Bureau : des salariés plus exigeants
Cette huitième édition du baromètre Paris Workplace mesure les effets des confinements successifs sur les attentes des salariés et notamment celles de la jeune génération en matière de lieu de travail. Confronté à la concurrence du domicile, le bureau semble devoir prouver sa capacité à satisfaire les attentes de ses usagers en matière de bien-être. Le confort du salarié qui se limitait, jadis, à l’installation d’un pied de bambou feng shui, activateur d’énergie, dans un angle de son bureau, réclame désormais un peu plus. "Les espaces de bureaux doivent répondre à quatre fonctions majeures : le travail collaboratif avec des salles de réunion modulables en fonction des besoins, des espaces de partage festif, des bureaux où silence, concentration ou confidentialité sont possibles, et enfin des espaces interstitiels favorisant les échanges informels au-delà de l’éternelle machine à café", souligne Caroline Fortier, directrice générale de Sogeprom.
Flexibilité des espaces, souplesse des pratiques
Si l’on se réfère au Centre national de ressources textuelles et lexicales (CNTRL), le bureau est un établissement où s'effectue, généralement selon un horaire fixe, un travail régulier rétribué, de nature plutôt intellectuelle soit l’opposé de ce pourquoi il est plébiscité aujourd’hui.
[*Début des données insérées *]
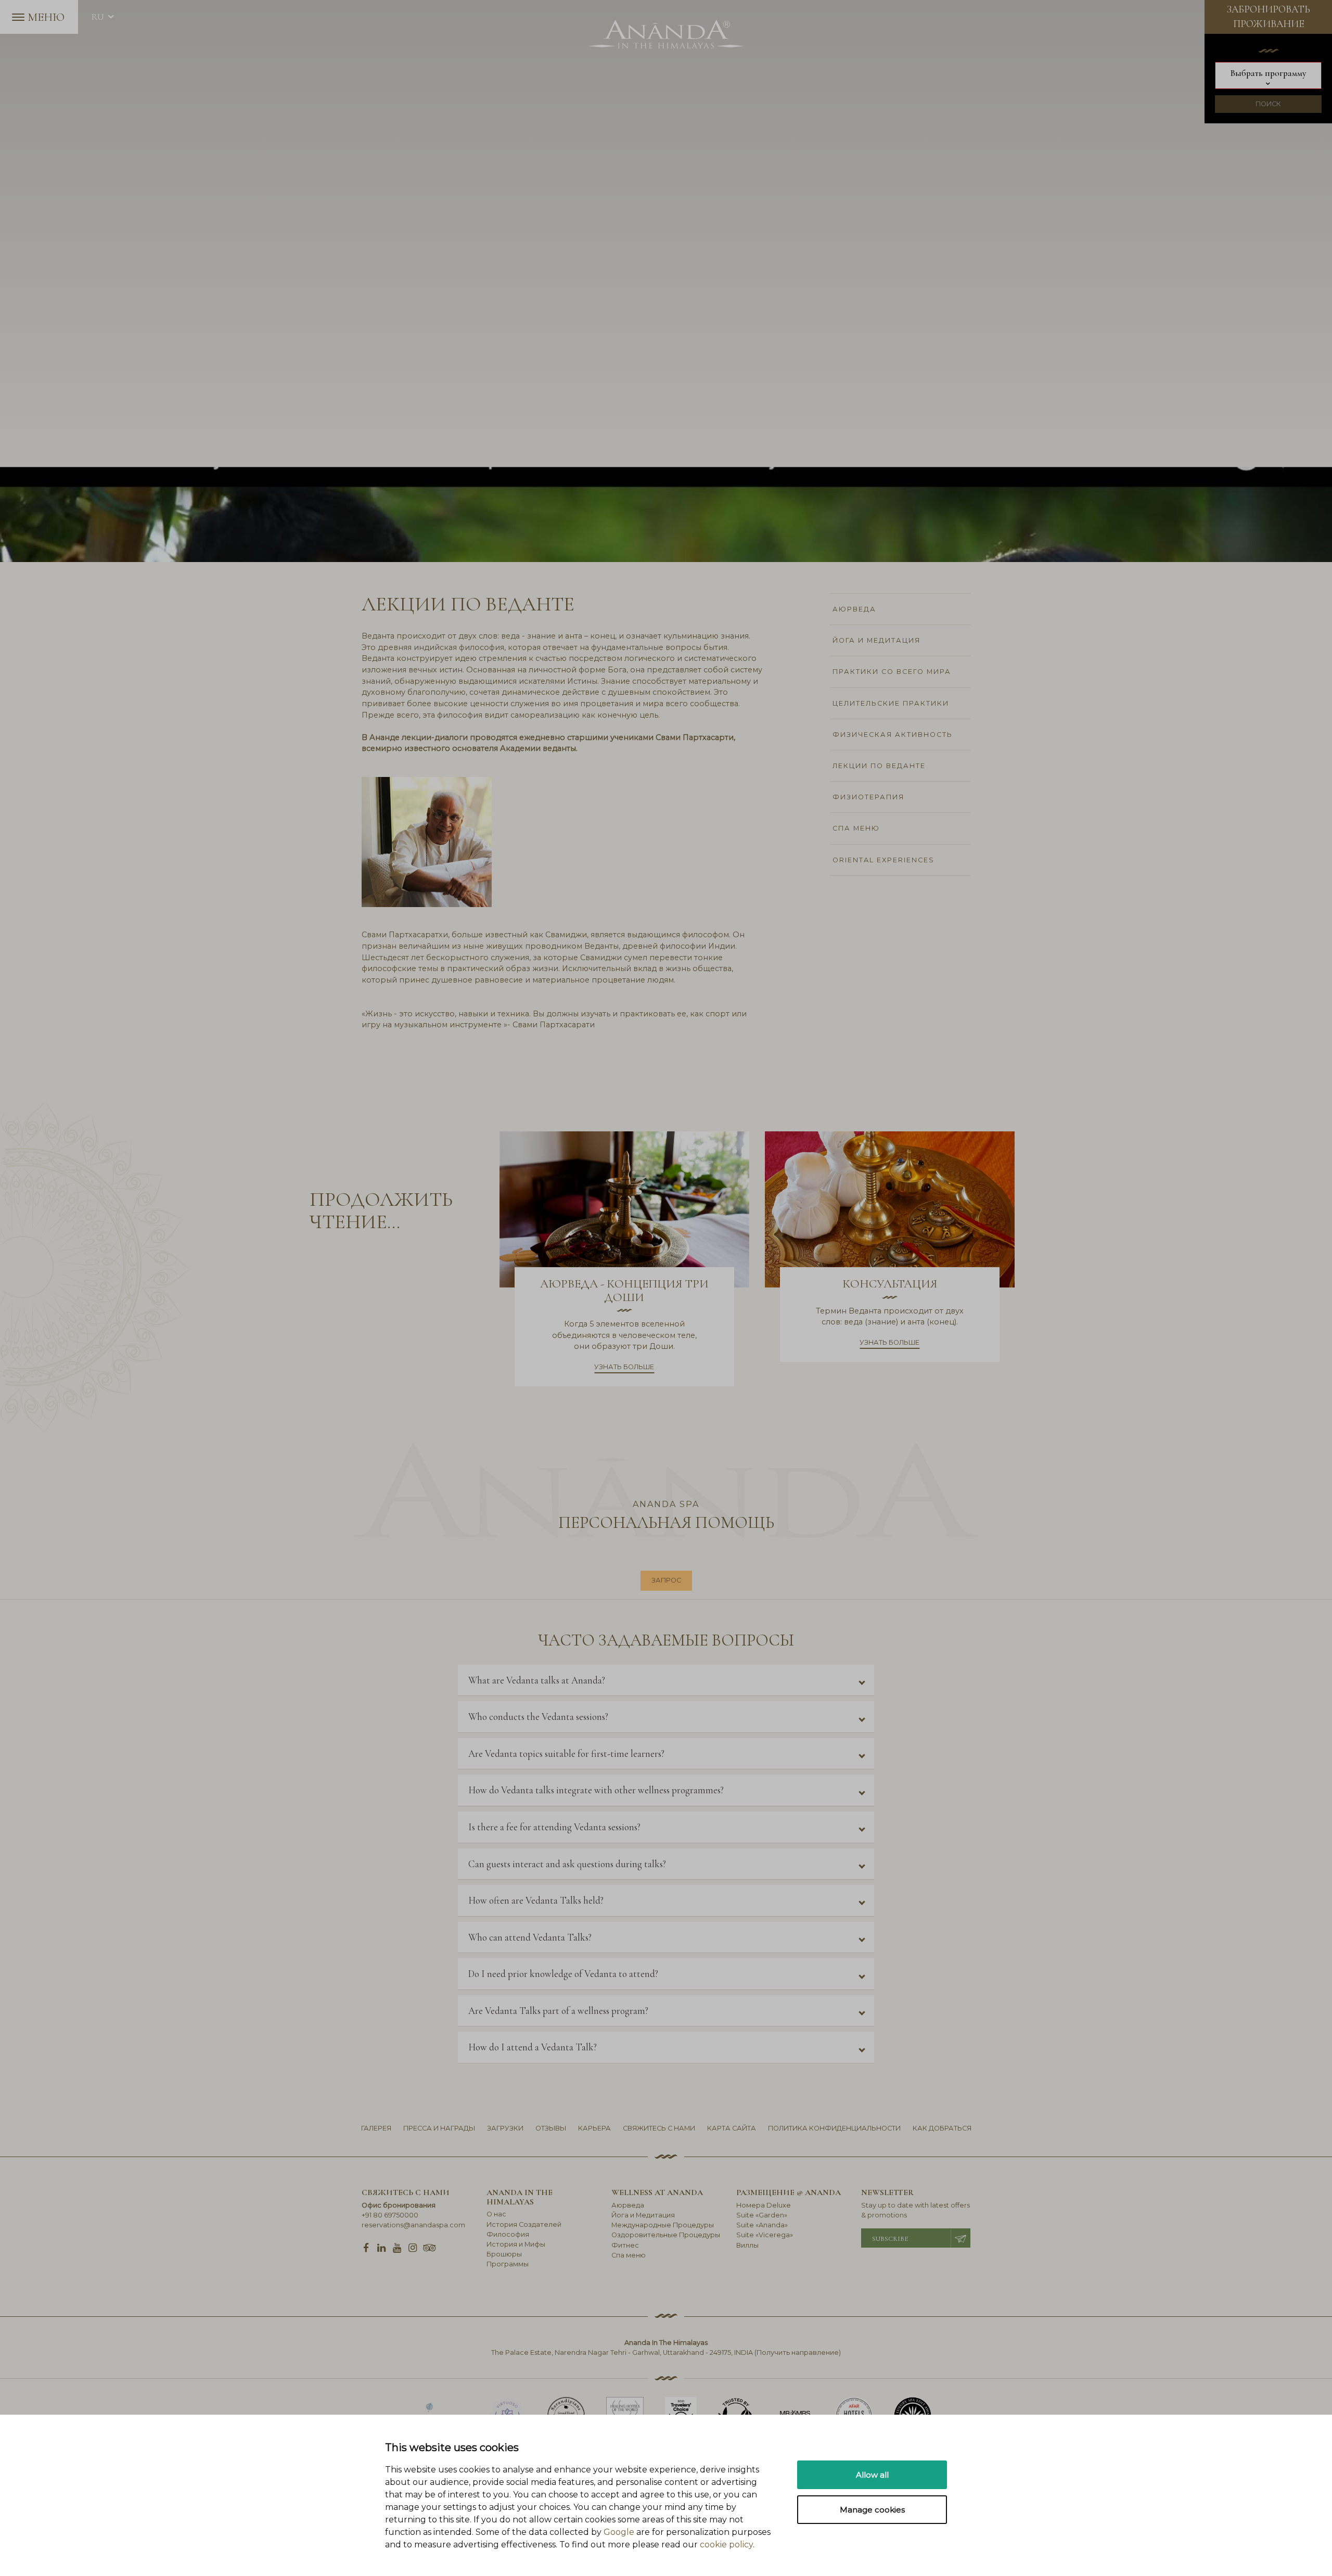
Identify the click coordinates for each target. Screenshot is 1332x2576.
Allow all (872, 2475)
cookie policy (726, 2544)
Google (619, 2532)
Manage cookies (872, 2510)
Dimitri Boulte, directeur général délégué SFL, ajoute : "Le bureau ne se conçoit que dans son environnement. Il est désormais tenu de “faire du bien” : aux salariés, à la société, à la planète. Voilà une grande et lourde responsabilité qui pèse sur les épaules du bureau, autrefois considéré comme un simple lieu de production. Cette évolution est néanmoins vertueuse et récompensera les employeurs qui ont perçu avant les autres la nécessité de faire de leurs lieux de travail le manifeste de leur engagement social et environnemental. Pour faire de ces “bureaux à impact” des bureaux qui apportent des solutions aux défis de notre époque." Si l’étude évoque une certaine euphorie liée à des facteurs exogènes, avec la fin des confinements et des couvre-feux, elle occulte néanmoins un élément crucial : l’inattendue et récente souplesse du monde professionnel, symbolisée par la massification du télétravail, conduit, mécaniquement, à une forme d’enthousiasme. La fréquence idéale de distanciel, toutes tranches d’âges confondues, est passée de 1,55 jour par semaine en février 2020 à 2,25 jours par semaine en juin 2021. S’il est désormais perçu, majoritairement, comme un lieu où les moins de 35 ans aiment passer du temps (à 64%), c’est aussi parce qu’ils y passent moins de temps. Autrement dit, le bureau n’est pas nécessairement plus agréable mais semble plus accueillant depuis que nous le fréquentons moins. Il n’en reste pas moins qu’il est encore considéré, par cette même tranche d’âge, uniquement comme un lieu de travail qu’ils préfèrent pratiquer le moins de temps possible (pour 38%).
Le bureau et au-delà
Le quartier de travail prend de l’importance à mesure que la porosité entre vie personnelle et professionnelle s’accroît – les jeunes salariés sont plus nombreux que leurs aînés à sortir du bureau pendant leur journée de travail pour réaliser des achats (66%), aller chez le médecin (56%) ou pour un rendez-vous personnel (51%). Carlos Moreno, apôtre de la ville du quart d’heure, témoigne : "Il faut, je pense, que chacun puisse trouver à proximité de son domicile, des tiers-lieux de proximité : les jeunes veulent pouvoir profiter de leur quartier de manière plus importante qu’avant. Faire une heure de transport en commun est globalement rejeté. Ils veulent profiter des restaurants, des cafés, des lieux de loisirs... On va aller de moins en moins dans les quartiers d’affaires monofonctionnels, tandis qu’entre le domicile et le bureau, des espaces intermédiaires seront créés." D’autre part, les mentalités évoluant, il est devenu plus simple de partir à l’heure où l’on juge qu’il est temps de partir, plutôt que de créer un mouvement de foule dans le sillage du départ de son président-directeur général, comme ça a pu être l’usage par le passé. En fin de compte, à mesure que le travail et son écosystème s’assouplissent les employés se dérident. Est-ce une surprise ? À y réfléchir raisonnablement, non. L’environnement de travail doit donc être considéré dans une acception extensive qui ne se limite plus aux murs ni à la définition du bureau. Fini le bureau austère, froid, révolu le présentiel absolu, artificiel, mielleux, le monde du travail se veut désormais harmonieux et souple et les espaces qui lui sont associés inclusifs et accueillants. Un vœu pieux ? Peut-être. L’ennui avec la nouveauté, c’est qu’elle est provisoire.